As described above, the present invention exposes the table top formed on the upper portion of the metal wiring through the erosion process of the mask layer, and removes the exposed table top in the transient etching process, thereby forming a protective film by a high density plasma chemical vapor deposition method which is a subsequent process. By removing voids generated at the time, it is possible to prevent penetration of moisture and the like in the air, thereby improving the reliability of the device.

1 and 2 are cross-sectional views for explaining a method for forming metal wirings of a semiconductor device according to the first and second embodiments of the prior art.

3 (a) to 3 (c) are cross-sectional views illustrating a method for forming metal wirings of a semiconductor device according to the present invention.

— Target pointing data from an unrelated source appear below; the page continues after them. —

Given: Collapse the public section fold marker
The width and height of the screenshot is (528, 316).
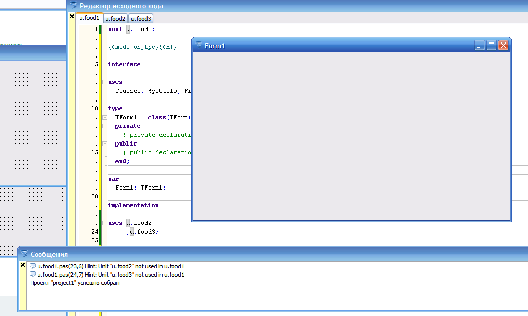Looking at the screenshot, I should [x=104, y=143].
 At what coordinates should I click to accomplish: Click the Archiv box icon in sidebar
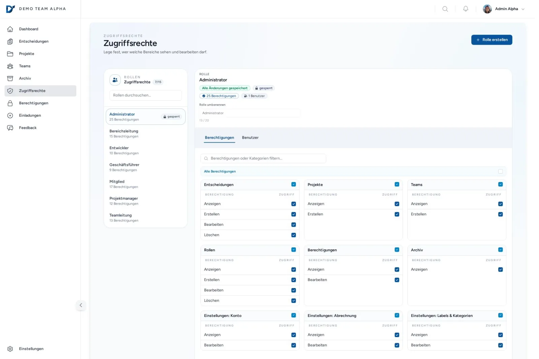(x=10, y=78)
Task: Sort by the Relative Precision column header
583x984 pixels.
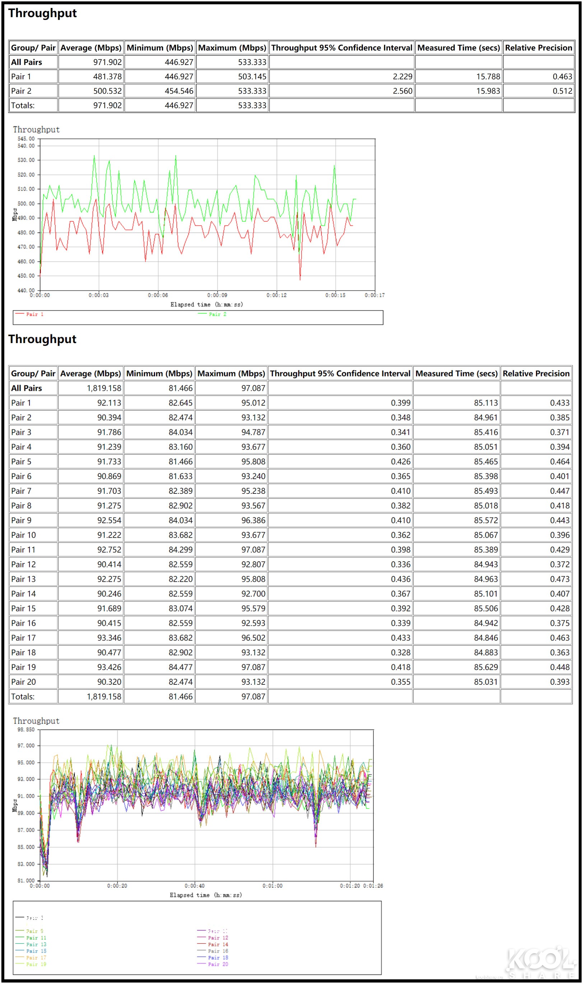Action: (x=539, y=48)
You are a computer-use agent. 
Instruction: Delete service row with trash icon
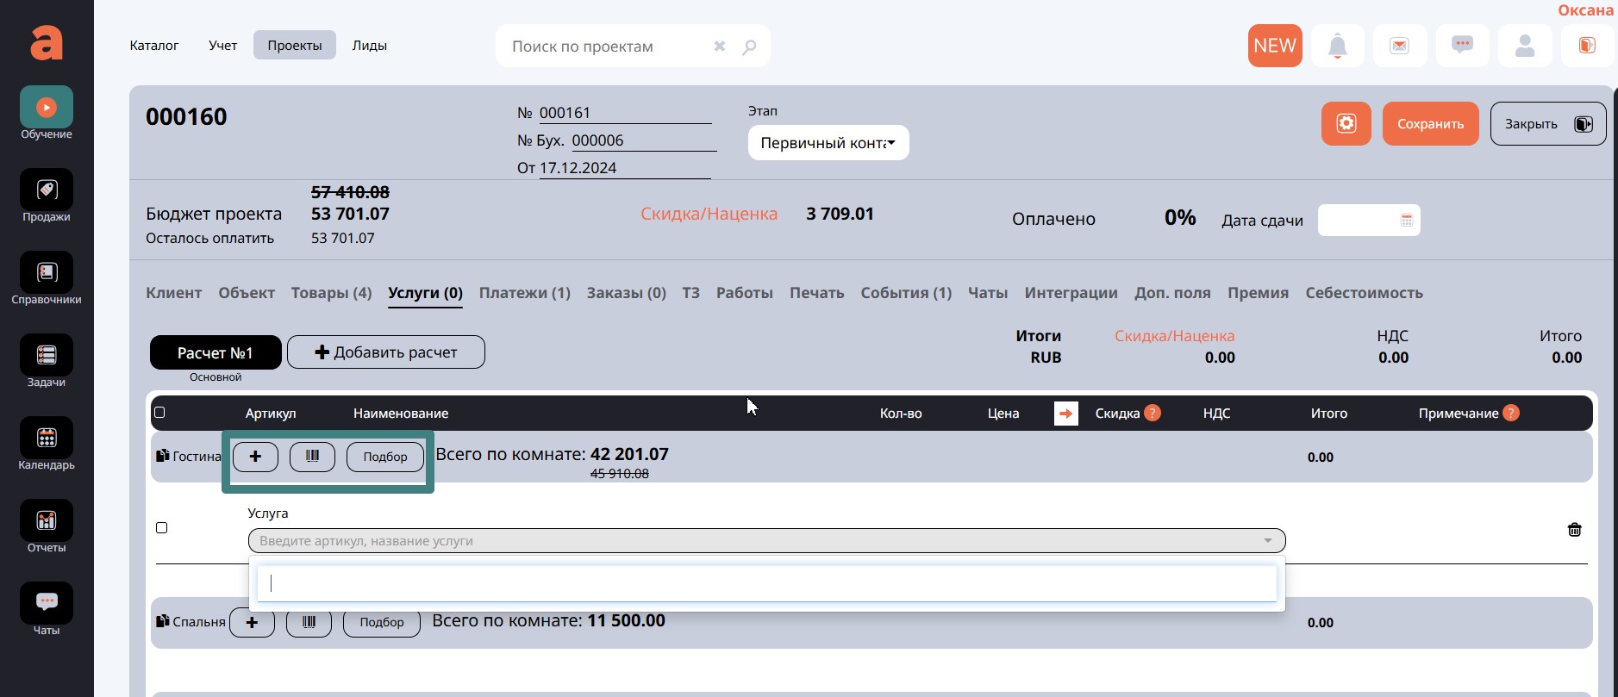(1574, 530)
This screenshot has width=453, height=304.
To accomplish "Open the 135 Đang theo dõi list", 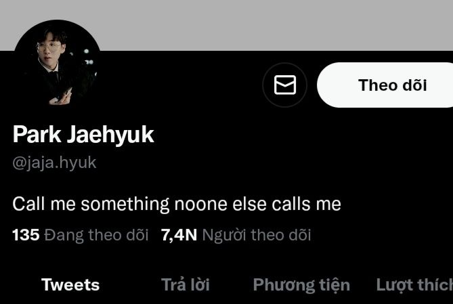I will (81, 235).
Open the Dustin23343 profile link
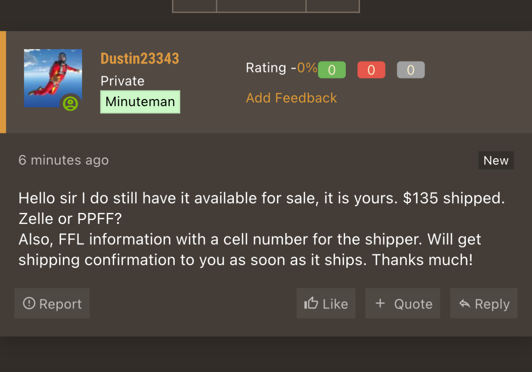532x372 pixels. point(140,59)
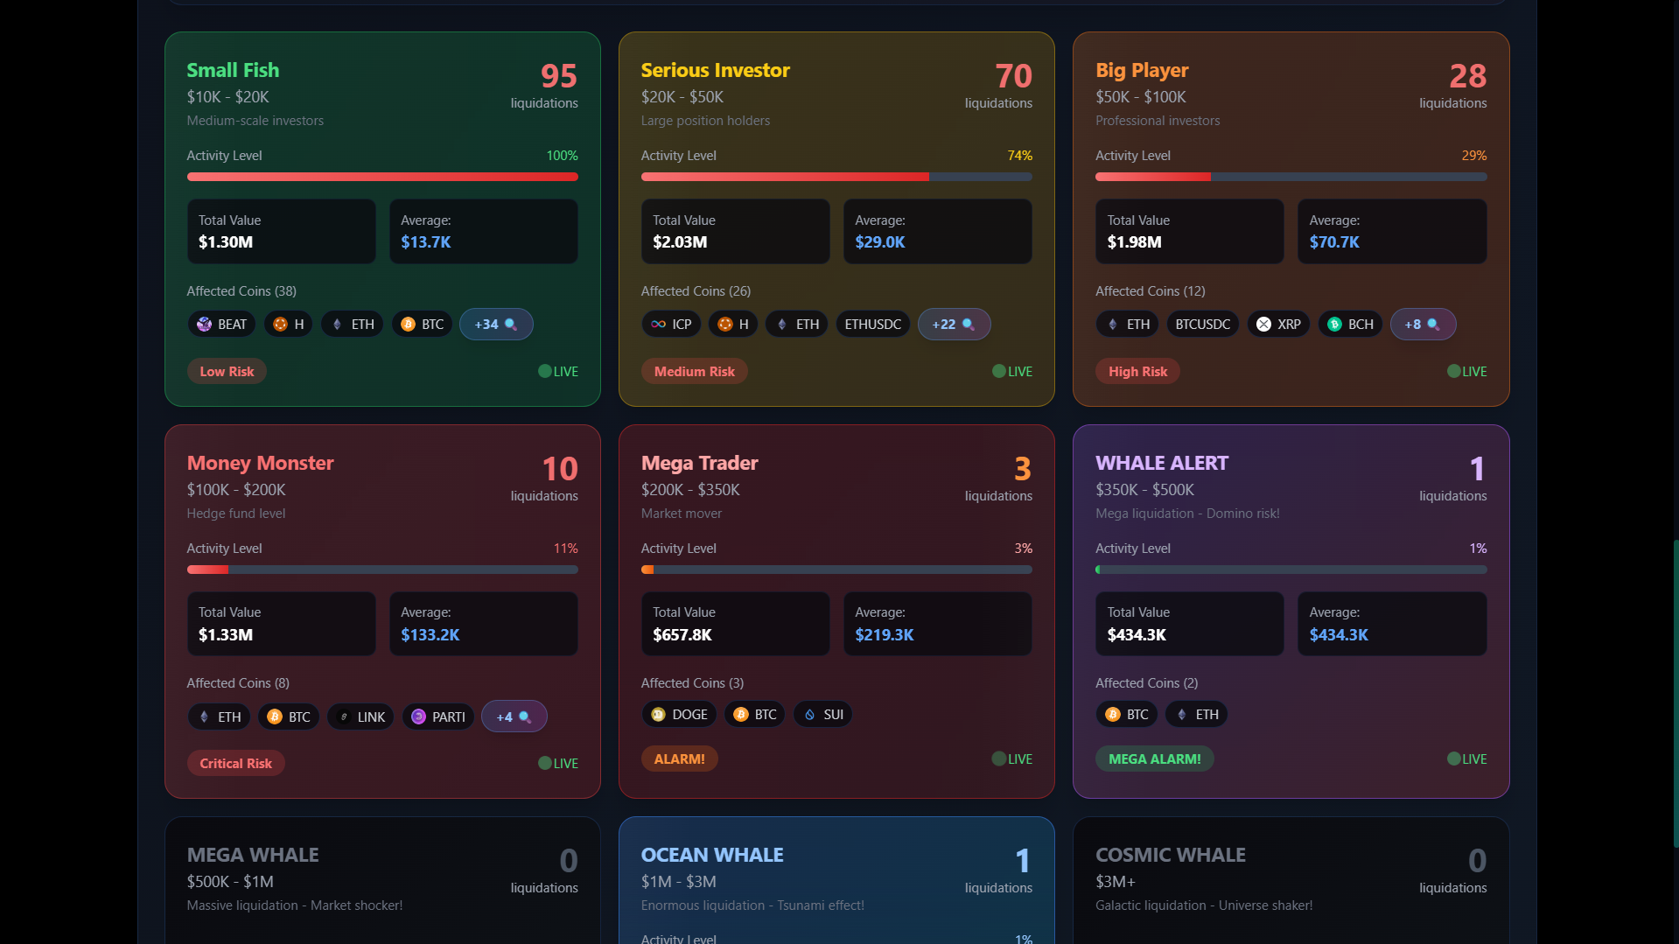Click the Critical Risk badge
Screen dimensions: 1679x944
pyautogui.click(x=235, y=764)
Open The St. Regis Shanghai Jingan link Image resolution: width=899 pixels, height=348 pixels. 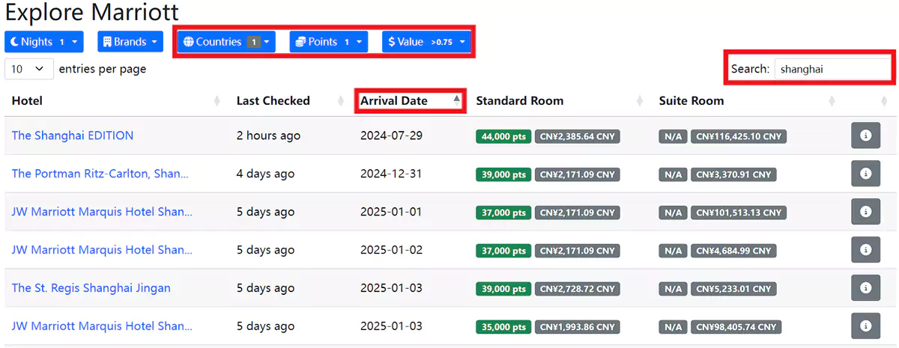click(x=91, y=288)
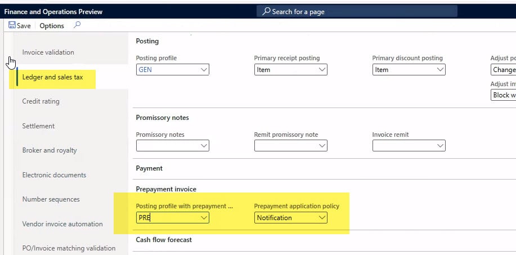
Task: Select the Ledger and sales tax tab
Action: pos(52,77)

<Description of Signs of Major Parts of Drawings>

11, 21, and 31: semiconductor substrates 12, 22, and 32: interlayer insulating film

13, 23 and 33: barrier metal layers 14, 24 and 34: aluminum layers

15, 25, and 35: antireflection layers 16, 26, and 38: oxide film

17 nitride films 36A and 36B mask layer

37 polymer A and B void

C: Table Top

Claims (6)

Forming an interlayer insulating film on a substrate on which various elements for forming a semiconductor device are formed, and then sequentially forming a barrier metal layer, a metal layer, and an antireflection layer; Performing a stock angle process of removing a portion of the anti-reflection layer and the metal layer using a first mask layer, thereby forming a polymer on both side walls of the metal and simultaneously forming a table top on the polymer; Forming a second mask layer by eroding a portion of the first mask layer to a width such that the polymers of the table top and the metal layer sidewalls can be removed; And Performing a transient etching process using the second mask layer to etch the table top, the polymer and the barrier metal layer to form metal wiring Metal wiring forming method of a semiconductor device comprising a. The method of claim 1, And the barrier metal layer is formed of a two-layer structure of titanium / titanium nitride, the metal layer is formed of aluminum, and the anti-reflection layer is formed of titanium nitride. The method of claim 1, The stocks each step is a semiconductor, characterized in that which is performed by the bias power of the source power, 100 to 250W of BCl ₃ of 20 to 80 SCCM, Cl ₂ is 200 to 400W at 40 to 120 SCCM of BCl ₃ / Cl ₂ gas atmosphere. Metal wiring formation method of a device. The method of claim 1, The excessive etching process a semiconductor, characterized in that BCl ₃ is from 20 to 80 SCCM, Cl ₂ is carried out from 100 to source power, 80 to 150W of 250W bias power at 40 to 120 SCCM of BCl ₃ / Cl ₂ gas atmosphere. Metal wiring formation method of a device. The method of claim 1, The erosion process of the first mask layer is performed in a source power of 50 to 100W, a bias power of 10 to 80W in an O ₂ gas atmosphere of 10 to 50 SCCM. The method of claim 1, And eroding the first mask layer and the transient etching process at the same time.